### Input records

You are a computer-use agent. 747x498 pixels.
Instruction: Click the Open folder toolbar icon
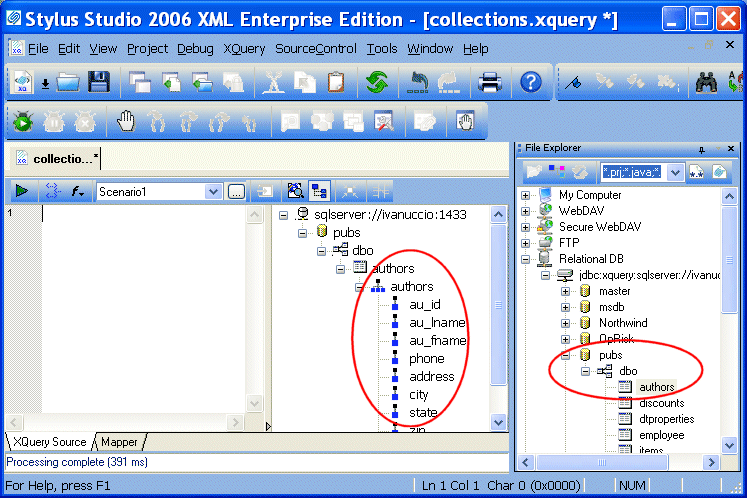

######
### Input records

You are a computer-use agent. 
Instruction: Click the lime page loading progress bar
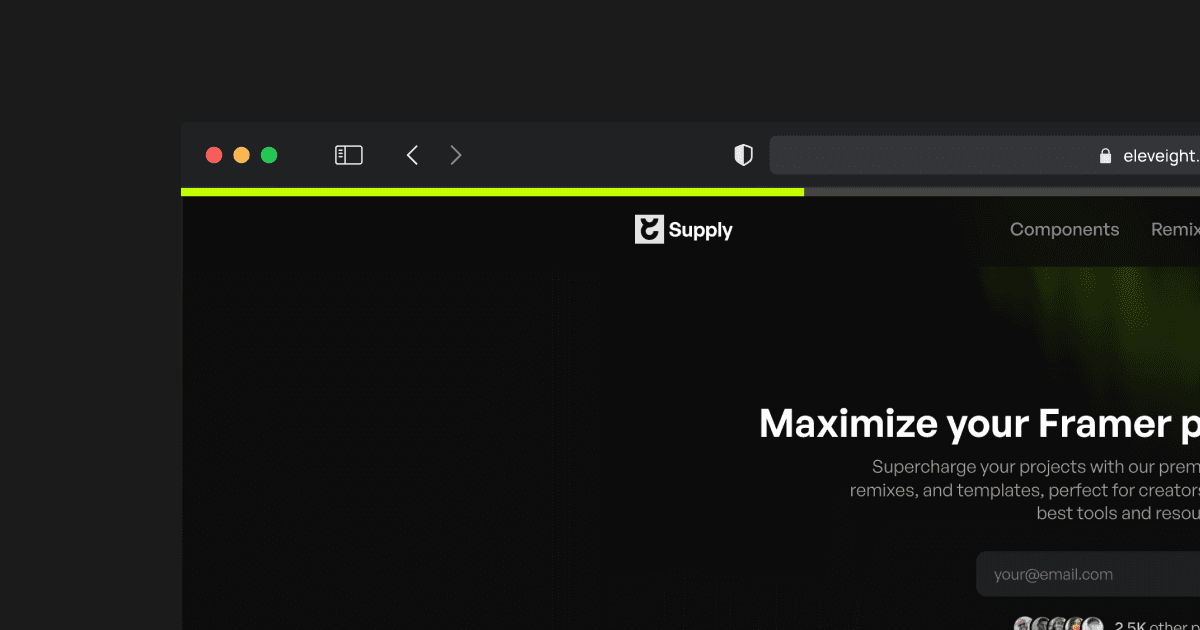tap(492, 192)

######
### Input records

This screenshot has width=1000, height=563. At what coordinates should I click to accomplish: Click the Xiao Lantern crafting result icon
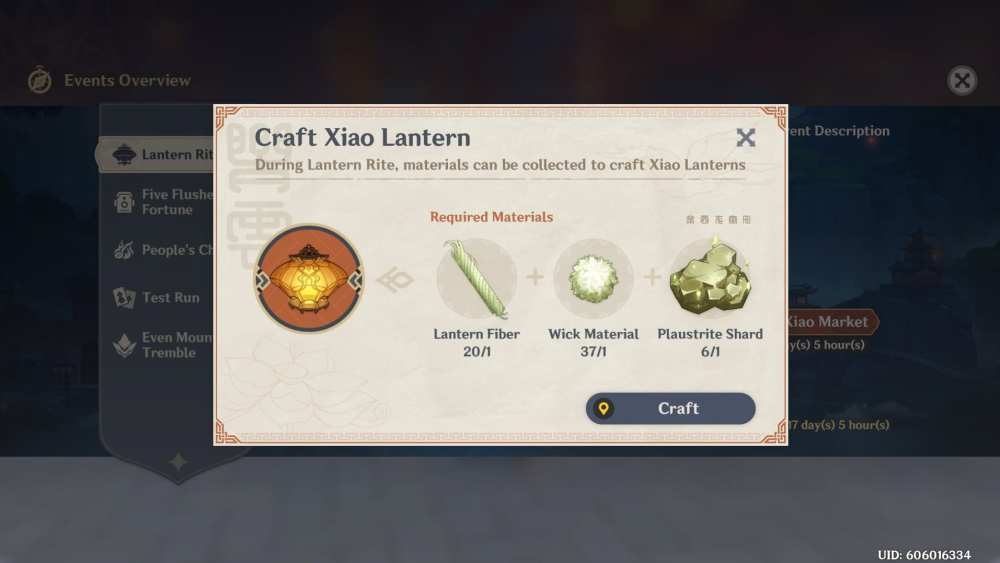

######

### What to do
Set down exactly the lines of the data above, beginning with the line that has "You are a computer-use agent. 747x498 pixels." and ending with the line that has "Instruction: Click the Open", and no others.

### Response area
You are a computer-use agent. 747x498 pixels.
Instruction: Click the Open folder toolbar icon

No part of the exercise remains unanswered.